■ Task description
Give back exactly the stretch of data below from the line holding "Image resolution: width=374 pixels, height=366" through the line holding "Image resolution: width=318", both ends included, and leave the remaining lines out.
==== Input
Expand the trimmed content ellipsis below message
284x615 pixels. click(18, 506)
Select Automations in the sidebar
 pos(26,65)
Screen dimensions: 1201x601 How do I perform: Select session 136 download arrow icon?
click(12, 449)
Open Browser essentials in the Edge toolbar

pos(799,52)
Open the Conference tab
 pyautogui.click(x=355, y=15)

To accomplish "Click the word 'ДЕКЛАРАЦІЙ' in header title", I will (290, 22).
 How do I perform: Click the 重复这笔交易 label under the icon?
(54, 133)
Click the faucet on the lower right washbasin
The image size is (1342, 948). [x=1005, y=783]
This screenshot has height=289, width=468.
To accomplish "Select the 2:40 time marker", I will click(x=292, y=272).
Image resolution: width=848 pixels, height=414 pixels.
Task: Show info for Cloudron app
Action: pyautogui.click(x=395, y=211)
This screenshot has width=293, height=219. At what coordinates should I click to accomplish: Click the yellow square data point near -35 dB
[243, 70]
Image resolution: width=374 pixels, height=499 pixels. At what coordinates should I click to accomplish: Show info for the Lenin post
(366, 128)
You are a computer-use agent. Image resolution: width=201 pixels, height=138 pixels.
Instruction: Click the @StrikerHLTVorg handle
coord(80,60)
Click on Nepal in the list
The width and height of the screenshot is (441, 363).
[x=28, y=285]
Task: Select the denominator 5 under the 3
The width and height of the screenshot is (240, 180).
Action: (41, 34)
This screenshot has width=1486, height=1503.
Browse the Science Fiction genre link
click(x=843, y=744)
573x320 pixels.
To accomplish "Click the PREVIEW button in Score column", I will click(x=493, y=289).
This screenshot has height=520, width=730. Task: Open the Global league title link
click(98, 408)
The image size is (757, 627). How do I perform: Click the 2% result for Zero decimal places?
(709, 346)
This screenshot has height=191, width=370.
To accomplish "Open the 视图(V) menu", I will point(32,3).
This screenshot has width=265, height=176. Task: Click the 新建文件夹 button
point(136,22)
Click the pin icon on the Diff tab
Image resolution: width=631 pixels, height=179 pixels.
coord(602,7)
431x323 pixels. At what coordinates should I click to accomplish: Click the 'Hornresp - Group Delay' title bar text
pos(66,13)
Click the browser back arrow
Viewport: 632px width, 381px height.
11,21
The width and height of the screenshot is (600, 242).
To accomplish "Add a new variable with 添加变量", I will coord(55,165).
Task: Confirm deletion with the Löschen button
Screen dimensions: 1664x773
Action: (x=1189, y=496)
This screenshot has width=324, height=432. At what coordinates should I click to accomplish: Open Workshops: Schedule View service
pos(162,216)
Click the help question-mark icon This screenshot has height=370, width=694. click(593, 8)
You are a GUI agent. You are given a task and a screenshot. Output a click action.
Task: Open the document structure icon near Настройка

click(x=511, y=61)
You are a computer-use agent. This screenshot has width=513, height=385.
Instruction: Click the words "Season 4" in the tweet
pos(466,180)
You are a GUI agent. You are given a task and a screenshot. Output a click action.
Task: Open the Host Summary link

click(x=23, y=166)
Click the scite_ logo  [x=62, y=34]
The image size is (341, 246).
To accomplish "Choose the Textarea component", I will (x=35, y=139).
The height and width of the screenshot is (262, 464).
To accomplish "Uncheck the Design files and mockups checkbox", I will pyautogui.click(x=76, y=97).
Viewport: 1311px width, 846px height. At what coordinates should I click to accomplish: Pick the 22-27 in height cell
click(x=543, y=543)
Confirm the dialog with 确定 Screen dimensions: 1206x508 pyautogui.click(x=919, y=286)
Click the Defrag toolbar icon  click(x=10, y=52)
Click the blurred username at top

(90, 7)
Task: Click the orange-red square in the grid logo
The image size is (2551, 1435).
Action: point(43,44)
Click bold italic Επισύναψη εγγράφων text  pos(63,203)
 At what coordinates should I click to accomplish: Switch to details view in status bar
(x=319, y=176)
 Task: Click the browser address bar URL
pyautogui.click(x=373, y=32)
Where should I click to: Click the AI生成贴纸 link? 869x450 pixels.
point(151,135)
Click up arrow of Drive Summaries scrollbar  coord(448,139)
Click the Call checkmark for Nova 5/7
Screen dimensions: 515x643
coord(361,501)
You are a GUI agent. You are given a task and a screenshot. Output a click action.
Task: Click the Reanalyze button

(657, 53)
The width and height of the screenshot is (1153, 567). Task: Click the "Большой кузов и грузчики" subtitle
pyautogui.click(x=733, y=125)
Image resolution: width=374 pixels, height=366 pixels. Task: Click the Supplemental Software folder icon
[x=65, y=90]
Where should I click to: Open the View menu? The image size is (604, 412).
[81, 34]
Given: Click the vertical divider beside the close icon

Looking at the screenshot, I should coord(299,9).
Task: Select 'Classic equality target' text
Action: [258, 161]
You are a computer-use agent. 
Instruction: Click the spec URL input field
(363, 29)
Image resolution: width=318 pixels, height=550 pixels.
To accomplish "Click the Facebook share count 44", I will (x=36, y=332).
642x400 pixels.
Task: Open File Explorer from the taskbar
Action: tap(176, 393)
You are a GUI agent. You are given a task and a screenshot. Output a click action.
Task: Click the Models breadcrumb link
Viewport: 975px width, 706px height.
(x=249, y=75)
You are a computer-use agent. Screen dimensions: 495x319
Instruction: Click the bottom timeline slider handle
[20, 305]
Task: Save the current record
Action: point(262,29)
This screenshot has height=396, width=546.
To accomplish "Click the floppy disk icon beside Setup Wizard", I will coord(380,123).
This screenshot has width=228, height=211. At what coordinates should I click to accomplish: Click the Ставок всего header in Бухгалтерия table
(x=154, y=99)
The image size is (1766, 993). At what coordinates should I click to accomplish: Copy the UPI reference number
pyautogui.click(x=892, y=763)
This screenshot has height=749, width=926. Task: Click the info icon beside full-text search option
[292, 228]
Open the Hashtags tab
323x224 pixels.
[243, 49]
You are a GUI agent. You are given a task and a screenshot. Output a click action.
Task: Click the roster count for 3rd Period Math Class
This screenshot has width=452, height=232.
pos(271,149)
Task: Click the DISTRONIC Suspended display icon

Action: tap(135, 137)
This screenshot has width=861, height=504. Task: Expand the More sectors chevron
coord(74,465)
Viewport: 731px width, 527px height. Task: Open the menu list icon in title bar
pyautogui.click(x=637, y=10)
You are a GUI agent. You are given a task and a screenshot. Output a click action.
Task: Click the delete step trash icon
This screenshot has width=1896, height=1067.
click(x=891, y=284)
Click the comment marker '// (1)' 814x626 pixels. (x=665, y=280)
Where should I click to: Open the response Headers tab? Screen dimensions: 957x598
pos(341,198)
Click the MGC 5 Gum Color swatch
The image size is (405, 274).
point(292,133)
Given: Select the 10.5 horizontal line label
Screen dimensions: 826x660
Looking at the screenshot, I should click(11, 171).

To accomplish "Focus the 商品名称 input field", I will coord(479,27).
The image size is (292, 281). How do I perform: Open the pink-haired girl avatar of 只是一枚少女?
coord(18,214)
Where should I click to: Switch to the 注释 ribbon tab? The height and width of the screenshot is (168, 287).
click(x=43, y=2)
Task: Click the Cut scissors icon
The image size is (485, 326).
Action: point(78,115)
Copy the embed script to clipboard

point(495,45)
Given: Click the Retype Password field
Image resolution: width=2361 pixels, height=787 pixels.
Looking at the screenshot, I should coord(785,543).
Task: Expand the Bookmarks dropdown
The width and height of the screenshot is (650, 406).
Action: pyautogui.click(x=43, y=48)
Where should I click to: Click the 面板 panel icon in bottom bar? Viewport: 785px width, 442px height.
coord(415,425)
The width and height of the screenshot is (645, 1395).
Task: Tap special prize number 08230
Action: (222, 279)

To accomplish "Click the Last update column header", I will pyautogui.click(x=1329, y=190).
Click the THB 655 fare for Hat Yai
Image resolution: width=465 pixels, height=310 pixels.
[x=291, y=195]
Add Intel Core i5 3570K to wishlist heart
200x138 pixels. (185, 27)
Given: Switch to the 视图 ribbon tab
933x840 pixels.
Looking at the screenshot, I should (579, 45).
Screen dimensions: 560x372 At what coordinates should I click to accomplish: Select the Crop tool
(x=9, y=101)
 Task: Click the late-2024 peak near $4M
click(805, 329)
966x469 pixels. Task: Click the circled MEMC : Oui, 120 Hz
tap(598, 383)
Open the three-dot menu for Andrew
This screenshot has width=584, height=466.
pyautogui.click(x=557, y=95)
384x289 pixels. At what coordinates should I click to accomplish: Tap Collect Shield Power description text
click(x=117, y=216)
========
■ Solution below
Image resolution: width=374 pixels, height=366 pixels. Task: Click the Supplemental Software folder icon
[x=65, y=90]
Where should I click to: Open the View menu? The image size is (604, 412).
[81, 34]
Given: Click the vertical divider beside the close icon

Looking at the screenshot, I should coord(299,9).
Task: Select 'Classic equality target' text
Action: [258, 161]
You are a computer-use agent. 
Instruction: Click the spec URL input field
(363, 29)
Image resolution: width=318 pixels, height=550 pixels.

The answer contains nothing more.